- REQUIRED WORK
The answer must consist solely of the lines from the line with "You are a GUI" to the final line of the data below, reproduced exactly, pictures omitted.

Items from a dataset
[Start of section]
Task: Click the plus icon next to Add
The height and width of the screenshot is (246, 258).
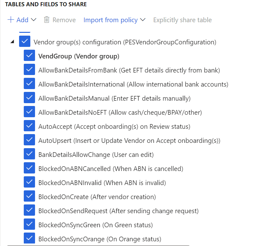Action: pos(11,20)
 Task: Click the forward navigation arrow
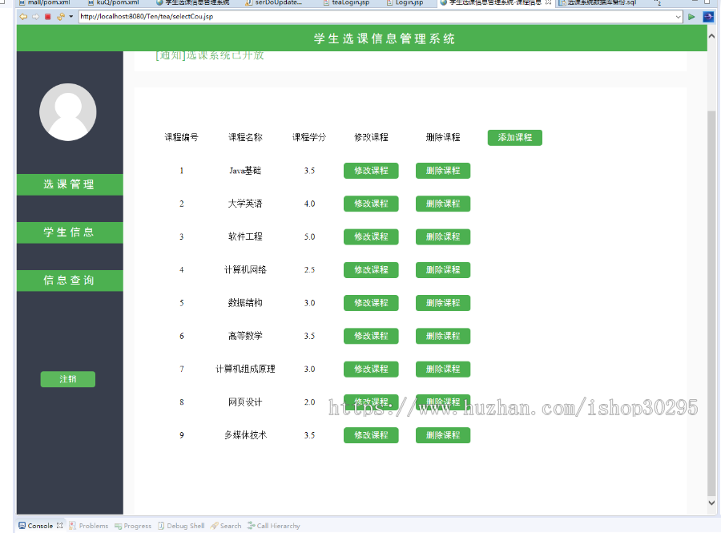tap(35, 16)
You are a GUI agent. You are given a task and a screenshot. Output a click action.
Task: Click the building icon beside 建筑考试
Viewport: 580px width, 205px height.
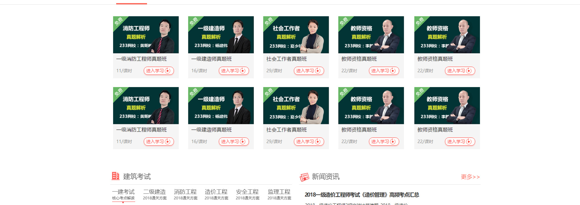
[End of section]
- SOLVED EXERCISE
You are a GUI agent. You are given a task and a screenshot. Output a click action.
Task: Click the building icon beside 建筑考试
Viewport: 580px width, 205px height.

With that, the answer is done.